2025-05-10 * "TARGET SAN JOSE CA"
    Assets:XYZBank                                                  -10.66 USD
    Expenses:Grocery

captures a 10 dollar spend towards groceries.

For the most part this is a way to stay on top of my expenses, understand whether I need to make adjustments to my lifestyle and gives me data about my finances that I can query or analyze programmatically. I chose Beancount mainly because its plaintext: I don’t have to rely on some proprietary format or some company choosing to maintain their accounting software. But the massive added benefit is that since it is plaintext I can do a lot of things since I know how to write code. For instance, the ledger can be completely version controlled. I can write all manner of analyzers on top of this (or use the multiple ones that have been open sourced).

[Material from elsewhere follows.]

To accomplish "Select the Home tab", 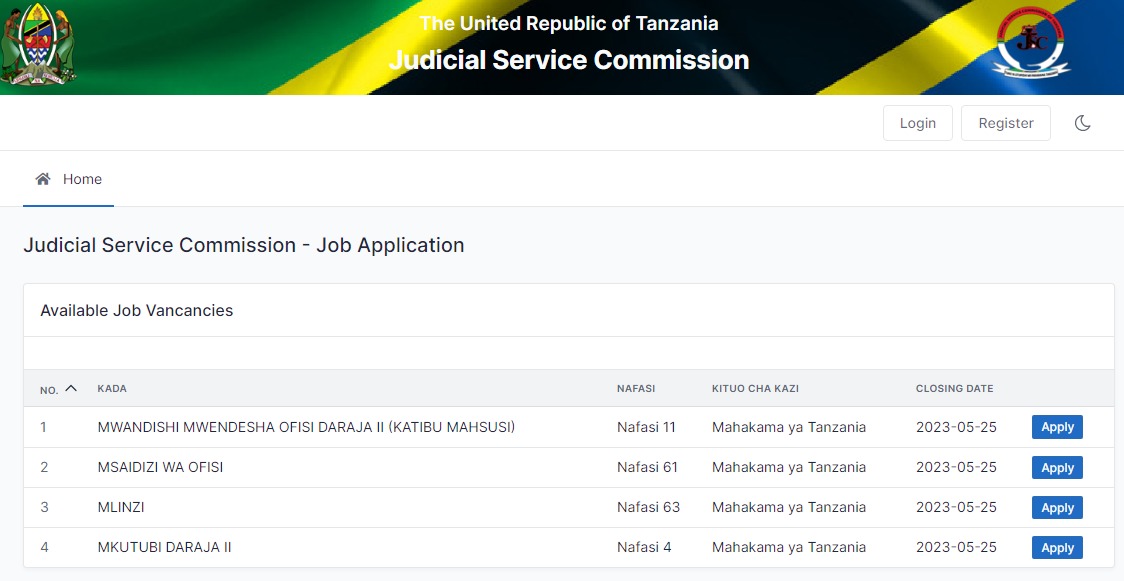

Beancount is just fantastic apart from the painstaking task of labelling each transaction on your statement. Some people enjoy sifting through their history and recounting where they spent their time and money, but it gets very boring very fast to label the fifty transactions with Uber with the “taxi” category. I wanted to just throw the entire statement to an LLM and ask it do this for me. But like most of you, I didn’t want to send my entire transaction history over the internet. So I decided to use local LLMs. Since this is a relatively simple multi-class classification task, good old fashioned ML should do a solid job. However, these models don’t have world knowledge. An LLM can infer that a transaction at a restaurant made in Hawaii is probably a travel expense rather than a food expense (ignoring all you wonderfully lucky people who live there). This should in theory make it much easier for an LLM to classify “new” transactions. Plus, it was a great opportunity for me to actually learn to use local LLMs. So a challenge I set myself was to write all the code myself: I can use Claude to give me direction or pointers, but the actual code will be handwritten. I think this is a good balance for maximizing learning.

Approach 1: Zero Shot

Setting up the skeleton was fairly simple. Tools like LMStudio lets you host a model locally and expose OpenAI-like API endpoints. I could fit an instance of gemma-3-12b on my RTX 3090. Building the model call scaffolding was then just like making a POST request to the API endpoint. Once that was done I tried getting it to classify some of my transactions. In the prompt, I explained what Beancount was, what the expected categories are and what the expected output should be.

It does miserably.

The problem is the model doesn’t have any understanding of my previous transactions or categories. While it gets generic things like cab fare expenses correct, it has no way knowing that, for instance, the GoogleOne category is for my recurring GoogleOne subscription. The natural extension therefore is to provide it examples of previous transactions in context.

Aside: Performance

If you’ve ever worked with an LLM before, you’ll know that the performance bottleneck is definitely the actual inference call. I wanted my classifier to minimize the number of calls, so I batched multiple transactions together. In practice this was doing a bunch of prompting tricks to ensure that the model outputs the same number of categories in the same order as the input. Playing around with this, I found that batching more than 10 transactions in a single call starts resulting in off-by-one errors.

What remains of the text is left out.